Sunday, December 16, 2007

Humanise M&A

Human aspect of mergers and acquisitions is grossly missing!!

Over the years, in each of the graduating classes, interestingly, I find more and more students opting for finance as their specialisation. On further probing, I realise that most of them want to make a career in lucrative investment banking services. The reasons are quite evident though, as over the years as more and more Indian companies are strengthening their global foothold through Mergers and Acquisitions (M&A), the job of an investment banker is getting even more exciting and rewarding.

In fact, the transition has been quite interesting, as in 1991, when the then Finance Minister Dr Manmohan Singh took to economic reforms, India Inc. was up in arms as they believed that global corporations would threaten their ‘cushioned’ existence through deep pockets and superior technology.

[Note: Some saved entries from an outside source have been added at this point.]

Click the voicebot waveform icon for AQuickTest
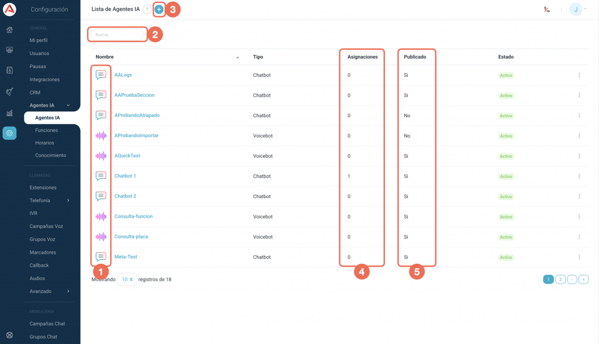The width and height of the screenshot is (599, 344). pos(101,156)
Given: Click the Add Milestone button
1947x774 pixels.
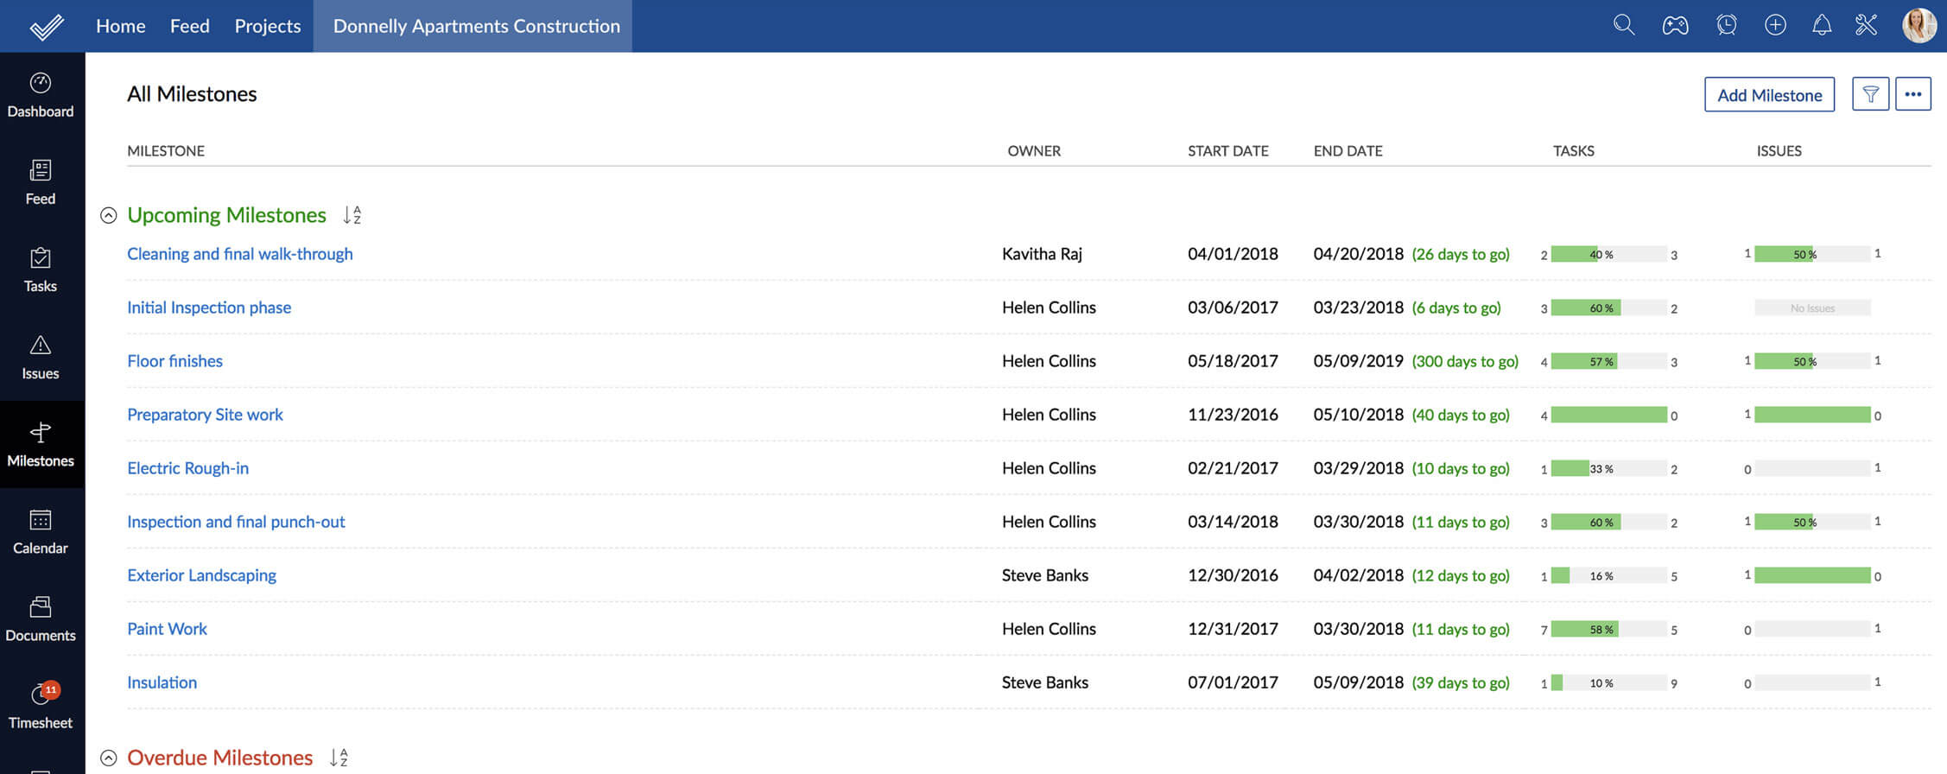Looking at the screenshot, I should pyautogui.click(x=1769, y=95).
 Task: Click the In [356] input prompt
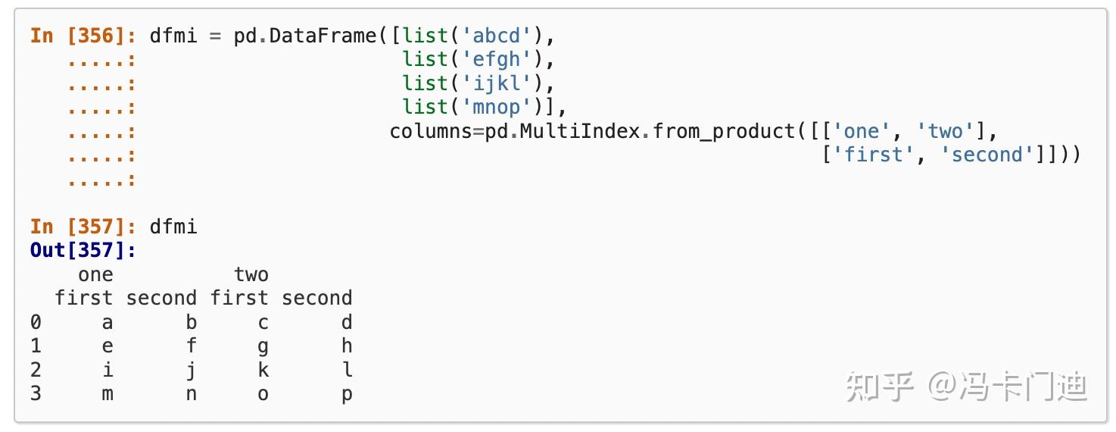click(82, 36)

But, ten years down, Indian companies, in a generic fashion have gone way ahead in terms of buying global companies, as if there is no tomorrow.

In 2001, a tiny step that India Inc. took in terms of outbound deals worth USD 0.7 billion has eventually swollen to a staggering USD 15 billion by 2006. In fact, during January-May 2007, the total M&A deals were worth USD 47.37 billion, of which the cross border deals were worth USD 28.19 billion. Though currently, in relative terms, India is still a baby in terms of the total global M&A market (which has been around USD 2.7 trillion, for the same period), but then the manner things are proceeding, in no time it is going to be a formidable player in the global scene. And so it is pertinent that Indian companies should learn from the mistakes of the failed global M&A and not get driven by the herd mentality of buying companies, world over. In fact at our business school, we teach that management is all about people and the art of finding people at the right places and to see to it that they are taken care, for, that is the key to success and failure of any corporation. Interestingly, the same is observed in the case of global M&A too. It is a well known fact now that almost 70% of mergers fail because of people/cultural issues, yet intriguingly even today M&A deals are restricted to the domains of corporate lawyers, strategists, merchant bankers and financial analysts, and for the human resource team, nowhere to be seen.

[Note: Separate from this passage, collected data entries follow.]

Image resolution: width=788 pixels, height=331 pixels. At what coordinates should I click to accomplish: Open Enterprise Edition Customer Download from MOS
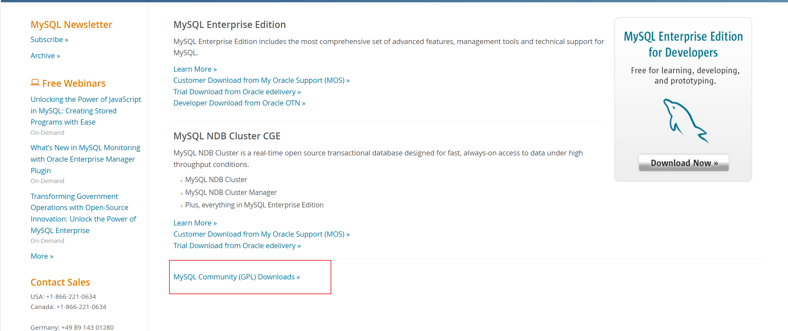tap(261, 81)
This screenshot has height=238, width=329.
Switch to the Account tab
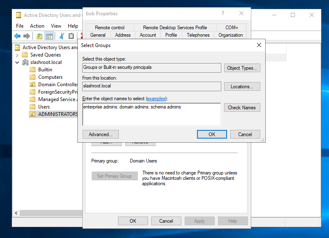pos(148,35)
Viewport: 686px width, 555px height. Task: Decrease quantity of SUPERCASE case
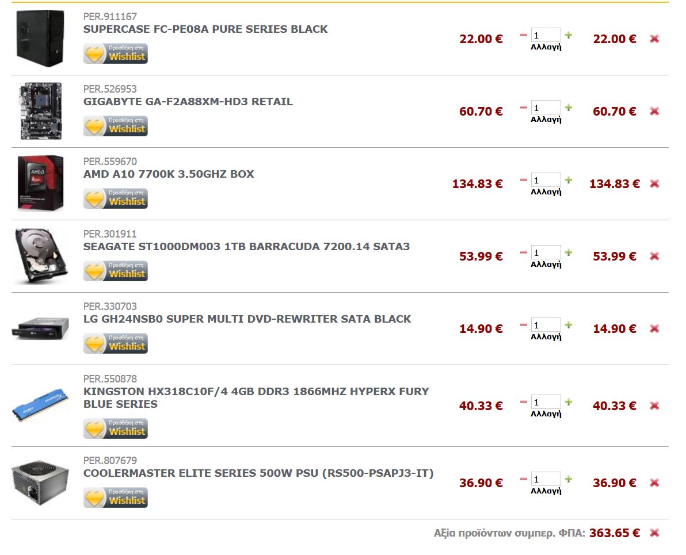pos(523,35)
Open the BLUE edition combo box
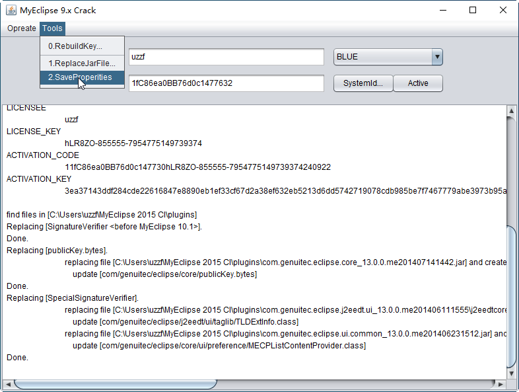This screenshot has height=392, width=519. click(x=382, y=57)
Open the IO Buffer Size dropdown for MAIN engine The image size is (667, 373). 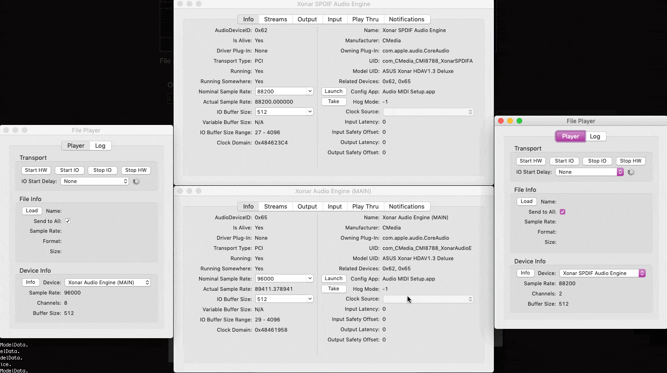(x=284, y=299)
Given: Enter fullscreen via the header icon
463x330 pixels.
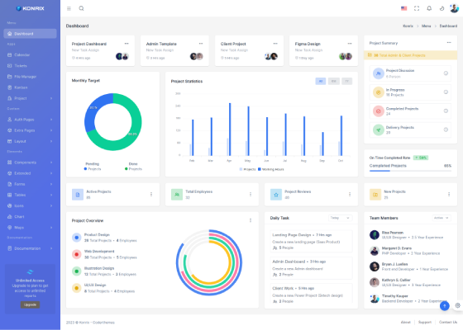Looking at the screenshot, I should click(x=417, y=8).
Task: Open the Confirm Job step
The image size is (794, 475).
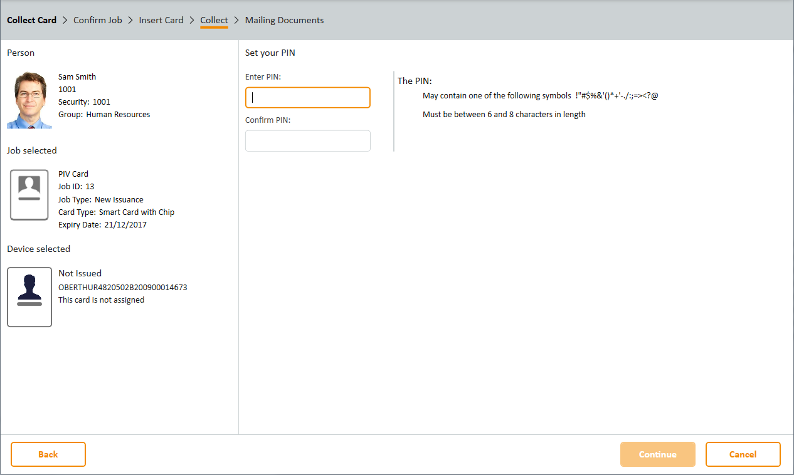Action: pos(98,20)
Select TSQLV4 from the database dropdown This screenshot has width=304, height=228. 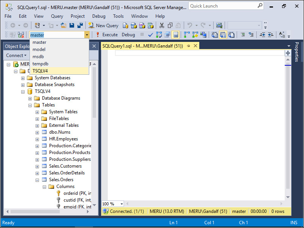40,71
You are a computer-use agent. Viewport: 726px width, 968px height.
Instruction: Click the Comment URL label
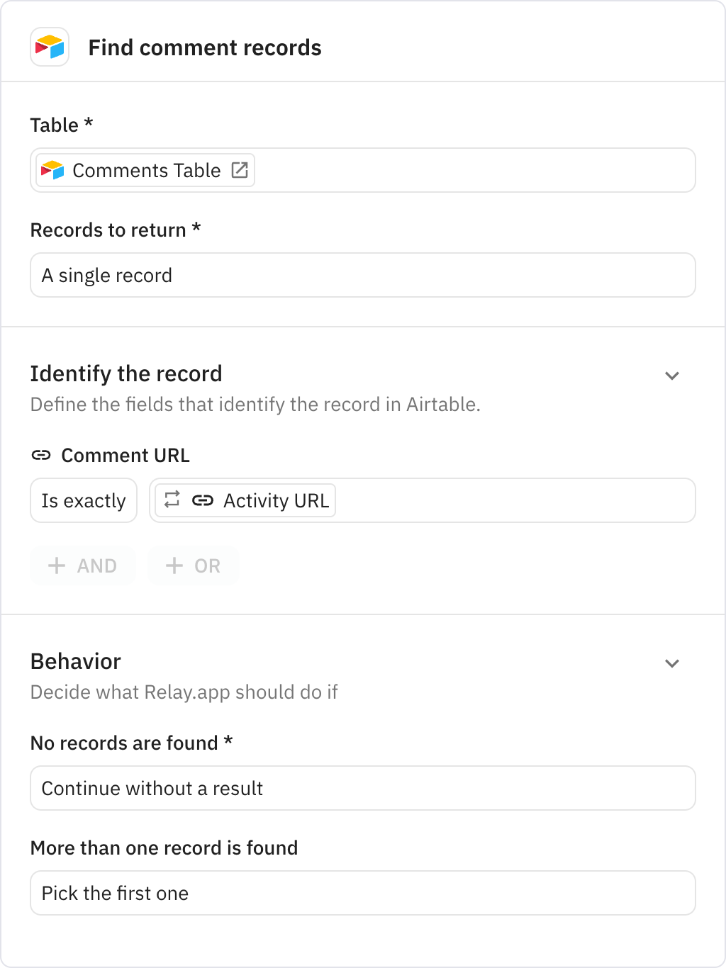[x=125, y=455]
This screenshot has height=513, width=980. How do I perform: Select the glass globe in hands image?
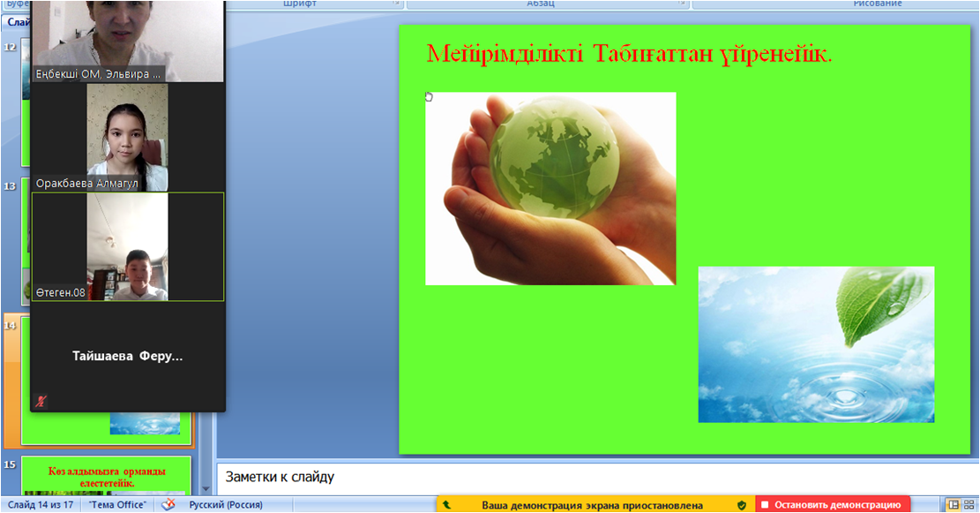point(550,188)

Globally, it is almost like an implicit practice that whenever it comes to any M&A deal, focus is invariably on the financial and business issues and a host of other strategic issues, except for human issues. However much firms try to justify the failed merger through strategic or financial reasons or in terms of myriad economic rationalities, the truth is that there are certain softer and finer human facets involved invariably, which no rationality can justify.

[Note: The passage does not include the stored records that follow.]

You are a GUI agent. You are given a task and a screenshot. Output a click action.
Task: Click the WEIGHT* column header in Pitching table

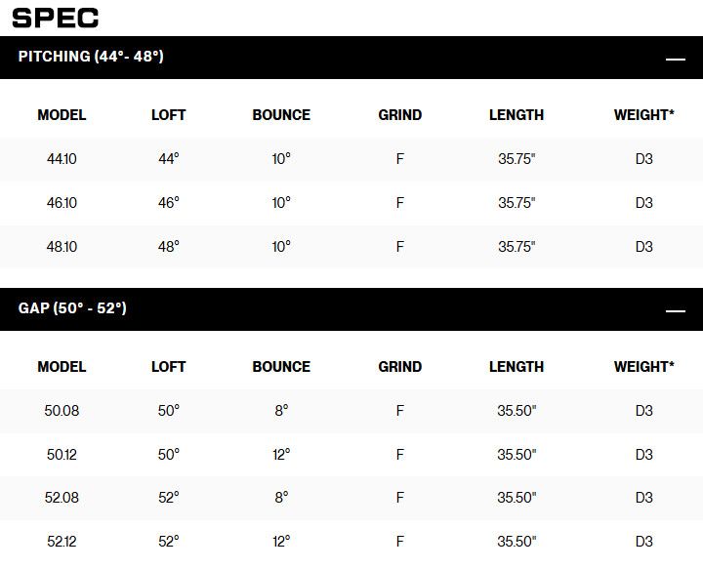[x=643, y=115]
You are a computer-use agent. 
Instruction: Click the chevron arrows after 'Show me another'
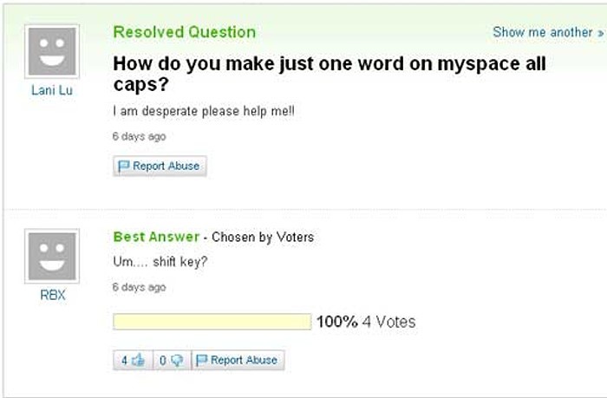pyautogui.click(x=600, y=33)
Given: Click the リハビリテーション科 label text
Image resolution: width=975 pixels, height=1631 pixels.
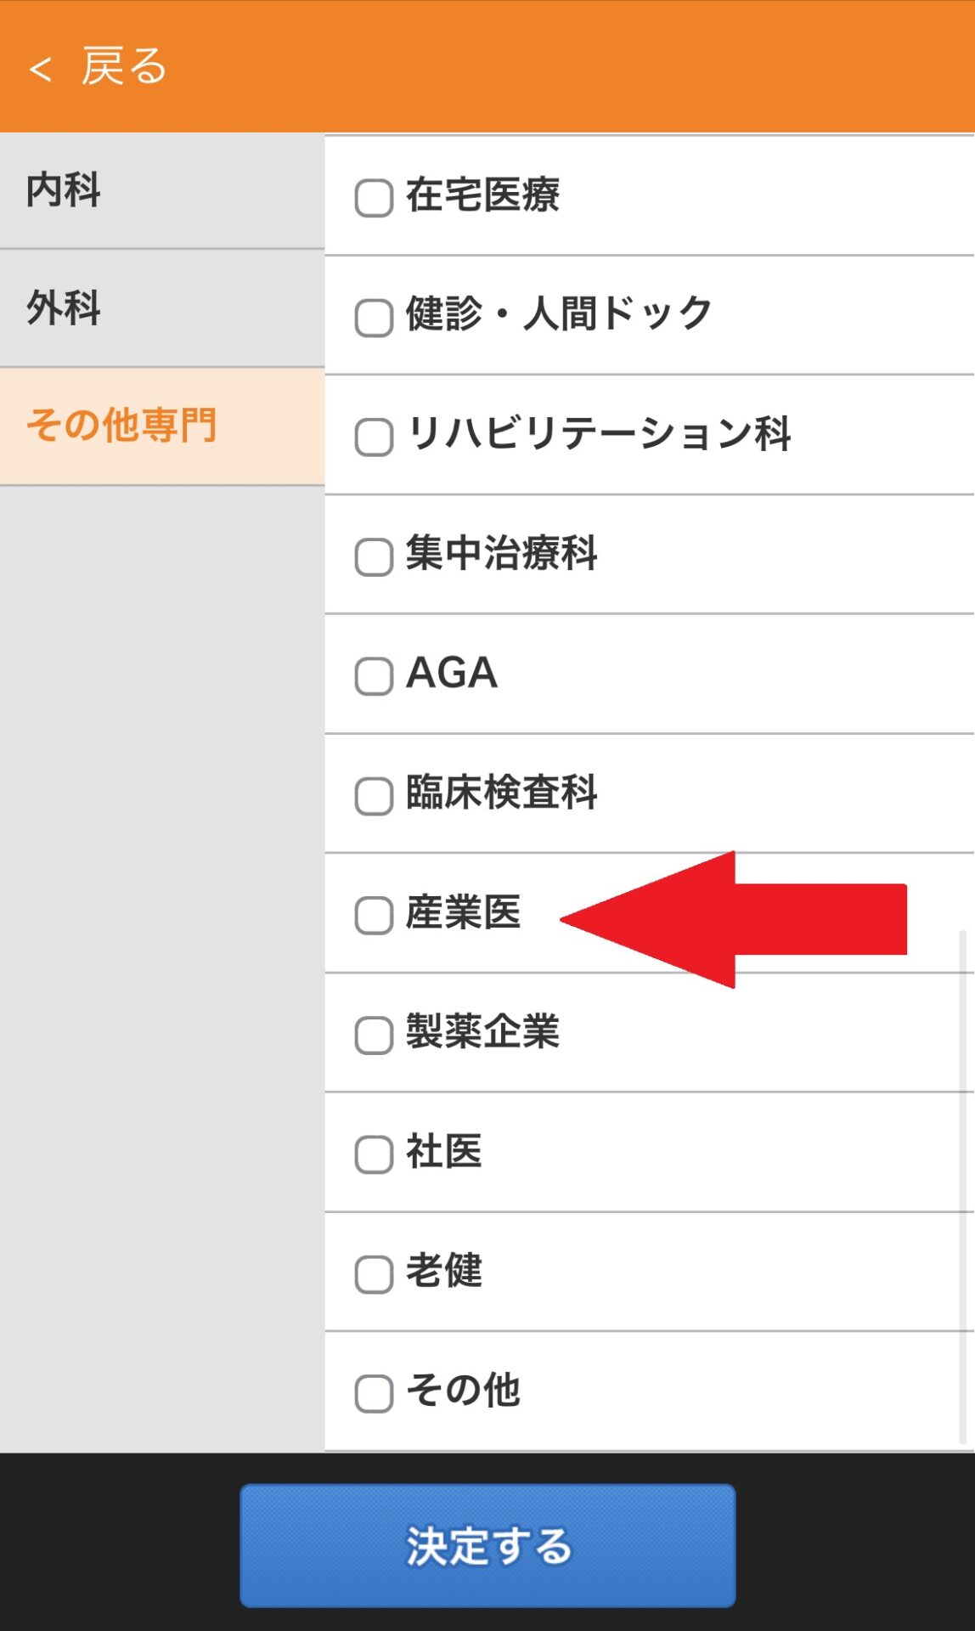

And ought to be! As more and more Indian firms buy out global counterparts and as more and more of my students take up investment banking as their career, they should remember that buying out corporations is about directing people’s lives and their associated dreams and aspirations! If it is people who create world class organisations, nothing could be more strategic than their happy existence. In absence of this, every deal would remain a failed deal, for people management complements strategy and processes.